== Written task ==
Copy the following records verbatim, from the first line to the last.

== Data records ==

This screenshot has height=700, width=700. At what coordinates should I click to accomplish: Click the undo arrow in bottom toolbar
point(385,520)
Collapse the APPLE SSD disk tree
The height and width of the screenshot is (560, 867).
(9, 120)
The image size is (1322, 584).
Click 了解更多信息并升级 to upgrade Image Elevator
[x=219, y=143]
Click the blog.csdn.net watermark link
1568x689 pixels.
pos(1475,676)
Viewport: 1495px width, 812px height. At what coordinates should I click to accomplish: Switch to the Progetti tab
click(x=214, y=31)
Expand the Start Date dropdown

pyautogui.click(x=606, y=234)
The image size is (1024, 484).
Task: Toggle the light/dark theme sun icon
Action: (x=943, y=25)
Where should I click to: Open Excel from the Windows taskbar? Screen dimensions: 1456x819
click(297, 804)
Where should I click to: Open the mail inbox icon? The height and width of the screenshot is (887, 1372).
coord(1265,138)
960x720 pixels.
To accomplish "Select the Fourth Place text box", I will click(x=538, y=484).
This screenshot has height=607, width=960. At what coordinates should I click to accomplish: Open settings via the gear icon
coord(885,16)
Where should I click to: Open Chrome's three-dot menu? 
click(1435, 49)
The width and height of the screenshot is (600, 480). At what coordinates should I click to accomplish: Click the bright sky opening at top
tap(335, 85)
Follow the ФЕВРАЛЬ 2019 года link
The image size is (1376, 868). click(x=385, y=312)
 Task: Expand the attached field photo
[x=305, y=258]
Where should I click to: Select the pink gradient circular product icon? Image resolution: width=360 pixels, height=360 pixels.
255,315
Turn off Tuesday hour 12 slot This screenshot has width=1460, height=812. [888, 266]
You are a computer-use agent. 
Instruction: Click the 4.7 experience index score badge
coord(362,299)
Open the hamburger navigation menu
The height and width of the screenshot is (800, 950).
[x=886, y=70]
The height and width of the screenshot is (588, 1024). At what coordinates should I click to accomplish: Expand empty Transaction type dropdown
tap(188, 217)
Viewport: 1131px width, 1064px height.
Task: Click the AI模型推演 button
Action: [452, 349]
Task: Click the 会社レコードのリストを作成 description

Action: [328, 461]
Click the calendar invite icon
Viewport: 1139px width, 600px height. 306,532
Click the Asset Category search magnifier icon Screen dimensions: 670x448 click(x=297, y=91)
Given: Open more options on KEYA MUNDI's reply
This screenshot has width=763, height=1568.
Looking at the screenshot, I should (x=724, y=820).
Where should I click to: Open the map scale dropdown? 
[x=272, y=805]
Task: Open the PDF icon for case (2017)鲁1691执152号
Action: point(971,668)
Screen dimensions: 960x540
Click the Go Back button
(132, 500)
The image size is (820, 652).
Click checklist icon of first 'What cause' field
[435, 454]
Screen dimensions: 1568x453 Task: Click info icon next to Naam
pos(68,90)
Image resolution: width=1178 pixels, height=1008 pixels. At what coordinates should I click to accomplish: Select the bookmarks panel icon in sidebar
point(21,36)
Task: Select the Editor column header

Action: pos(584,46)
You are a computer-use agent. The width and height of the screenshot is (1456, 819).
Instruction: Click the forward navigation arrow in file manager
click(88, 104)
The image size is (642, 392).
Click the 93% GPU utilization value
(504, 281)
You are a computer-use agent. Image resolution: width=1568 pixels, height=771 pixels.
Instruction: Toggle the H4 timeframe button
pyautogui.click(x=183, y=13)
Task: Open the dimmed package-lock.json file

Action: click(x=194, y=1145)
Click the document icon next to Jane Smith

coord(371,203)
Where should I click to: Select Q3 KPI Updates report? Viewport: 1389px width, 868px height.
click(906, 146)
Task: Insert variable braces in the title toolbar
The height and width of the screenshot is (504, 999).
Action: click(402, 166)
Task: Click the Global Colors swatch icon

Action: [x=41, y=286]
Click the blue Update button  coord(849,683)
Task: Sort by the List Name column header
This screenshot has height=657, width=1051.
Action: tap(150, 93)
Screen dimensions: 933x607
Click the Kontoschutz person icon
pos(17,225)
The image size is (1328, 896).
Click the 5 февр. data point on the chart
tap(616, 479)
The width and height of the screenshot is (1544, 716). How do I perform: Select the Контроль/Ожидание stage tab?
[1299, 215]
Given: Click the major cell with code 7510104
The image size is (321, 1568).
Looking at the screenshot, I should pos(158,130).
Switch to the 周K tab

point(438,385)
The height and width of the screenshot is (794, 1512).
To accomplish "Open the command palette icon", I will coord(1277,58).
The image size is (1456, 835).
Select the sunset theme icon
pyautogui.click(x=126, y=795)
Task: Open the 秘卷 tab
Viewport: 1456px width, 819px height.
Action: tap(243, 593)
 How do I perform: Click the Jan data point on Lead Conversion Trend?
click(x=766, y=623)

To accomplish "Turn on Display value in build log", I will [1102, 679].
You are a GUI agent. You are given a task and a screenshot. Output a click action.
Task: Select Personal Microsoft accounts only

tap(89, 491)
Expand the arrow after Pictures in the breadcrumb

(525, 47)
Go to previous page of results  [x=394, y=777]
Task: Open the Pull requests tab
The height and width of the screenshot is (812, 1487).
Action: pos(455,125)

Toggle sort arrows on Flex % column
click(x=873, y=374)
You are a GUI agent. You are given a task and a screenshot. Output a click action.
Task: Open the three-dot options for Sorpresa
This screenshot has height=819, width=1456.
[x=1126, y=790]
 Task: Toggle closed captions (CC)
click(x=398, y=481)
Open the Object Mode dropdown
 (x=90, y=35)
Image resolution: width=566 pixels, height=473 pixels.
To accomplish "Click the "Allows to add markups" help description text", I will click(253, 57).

== Exercise answer ==
This screenshot has height=700, width=700. At what coordinates should I click to accomplish: Click the undo arrow in bottom toolbar
point(385,520)
Collapse the APPLE SSD disk tree
The height and width of the screenshot is (560, 867).
(9, 120)
The image size is (1322, 584).
Click 了解更多信息并升级 to upgrade Image Elevator
[x=219, y=143]
Click the blog.csdn.net watermark link
1568x689 pixels.
pos(1475,676)
Viewport: 1495px width, 812px height. At what coordinates should I click to accomplish: Switch to the Progetti tab
click(x=214, y=31)
Expand the Start Date dropdown

pyautogui.click(x=606, y=234)
The image size is (1024, 484).
Task: Toggle the light/dark theme sun icon
Action: (x=943, y=25)
Where should I click to: Open Excel from the Windows taskbar? Screen dimensions: 1456x819
click(297, 804)
Where should I click to: Open the mail inbox icon? The height and width of the screenshot is (887, 1372).
coord(1265,138)
960x720 pixels.
To accomplish "Select the Fourth Place text box", I will click(x=538, y=484).
This screenshot has height=607, width=960. At what coordinates should I click to accomplish: Open settings via the gear icon
coord(885,16)
Where should I click to: Open Chrome's three-dot menu? 
click(1435, 49)
The width and height of the screenshot is (600, 480). At what coordinates should I click to accomplish: Click the bright sky opening at top
tap(335, 85)
Follow the ФЕВРАЛЬ 2019 года link
The image size is (1376, 868). click(x=385, y=312)
 Task: Expand the attached field photo
[x=305, y=258]
Where should I click to: Select the pink gradient circular product icon? Image resolution: width=360 pixels, height=360 pixels.
255,315
Turn off Tuesday hour 12 slot This screenshot has width=1460, height=812. [888, 266]
You are a computer-use agent. 
Instruction: Click the 4.7 experience index score badge
coord(362,299)
Open the hamburger navigation menu
The height and width of the screenshot is (800, 950).
[x=886, y=70]
The height and width of the screenshot is (588, 1024). At what coordinates should I click to accomplish: Expand empty Transaction type dropdown
tap(188, 217)
Viewport: 1131px width, 1064px height.
Task: Click the AI模型推演 button
Action: [452, 349]
Task: Click the 会社レコードのリストを作成 description

Action: [328, 461]
Click the calendar invite icon
Viewport: 1139px width, 600px height. 306,532
Click the Asset Category search magnifier icon Screen dimensions: 670x448 click(x=297, y=91)
Given: Open more options on KEYA MUNDI's reply
This screenshot has width=763, height=1568.
Looking at the screenshot, I should (x=724, y=820).
Where should I click to: Open the map scale dropdown? 
[x=272, y=805]
Task: Open the PDF icon for case (2017)鲁1691执152号
Action: point(971,668)
Screen dimensions: 960x540
Click the Go Back button
(132, 500)
The image size is (820, 652).
Click checklist icon of first 'What cause' field
[435, 454]
Screen dimensions: 1568x453 Task: Click info icon next to Naam
pos(68,90)
Image resolution: width=1178 pixels, height=1008 pixels. At what coordinates should I click to accomplish: Select the bookmarks panel icon in sidebar
point(21,36)
Task: Select the Editor column header

Action: pos(584,46)
You are a computer-use agent. The width and height of the screenshot is (1456, 819).
Instruction: Click the forward navigation arrow in file manager
click(88, 104)
The image size is (642, 392).
Click the 93% GPU utilization value
(504, 281)
You are a computer-use agent. Image resolution: width=1568 pixels, height=771 pixels.
Instruction: Toggle the H4 timeframe button
pyautogui.click(x=183, y=13)
Task: Open the dimmed package-lock.json file

Action: click(x=194, y=1145)
Click the document icon next to Jane Smith

coord(371,203)
Where should I click to: Select Q3 KPI Updates report? Viewport: 1389px width, 868px height.
click(906, 146)
Task: Insert variable braces in the title toolbar
The height and width of the screenshot is (504, 999).
Action: click(402, 166)
Task: Click the Global Colors swatch icon

Action: [x=41, y=286]
Click the blue Update button  coord(849,683)
Task: Sort by the List Name column header
This screenshot has height=657, width=1051.
Action: tap(150, 93)
Screen dimensions: 933x607
Click the Kontoschutz person icon
pos(17,225)
The image size is (1328, 896).
Click the 5 февр. data point on the chart
tap(616, 479)
The width and height of the screenshot is (1544, 716). How do I perform: Select the Контроль/Ожидание stage tab?
[1299, 215]
Given: Click the major cell with code 7510104
The image size is (321, 1568).
Looking at the screenshot, I should pos(158,130).
Switch to the 周K tab

point(438,385)
The height and width of the screenshot is (794, 1512).
To accomplish "Open the command palette icon", I will coord(1277,58).
The image size is (1456, 835).
Select the sunset theme icon
pyautogui.click(x=126, y=795)
Task: Open the 秘卷 tab
Viewport: 1456px width, 819px height.
Action: tap(243, 593)
 How do I perform: Click the Jan data point on Lead Conversion Trend?
click(x=766, y=623)

To accomplish "Turn on Display value in build log", I will [1102, 679].
You are a GUI agent. You are given a task and a screenshot. Output a click action.
Task: Select Personal Microsoft accounts only

tap(89, 491)
Expand the arrow after Pictures in the breadcrumb

(525, 47)
Go to previous page of results  [x=394, y=777]
Task: Open the Pull requests tab
The height and width of the screenshot is (812, 1487).
Action: pos(455,125)

Toggle sort arrows on Flex % column
click(x=873, y=374)
You are a GUI agent. You are given a task and a screenshot. Output a click action.
Task: Open the three-dot options for Sorpresa
This screenshot has height=819, width=1456.
[x=1126, y=790]
 Task: Toggle closed captions (CC)
click(x=398, y=481)
Open the Object Mode dropdown
 (x=90, y=35)
Image resolution: width=566 pixels, height=473 pixels.
To accomplish "Click the "Allows to add markups" help description text", I will click(253, 57).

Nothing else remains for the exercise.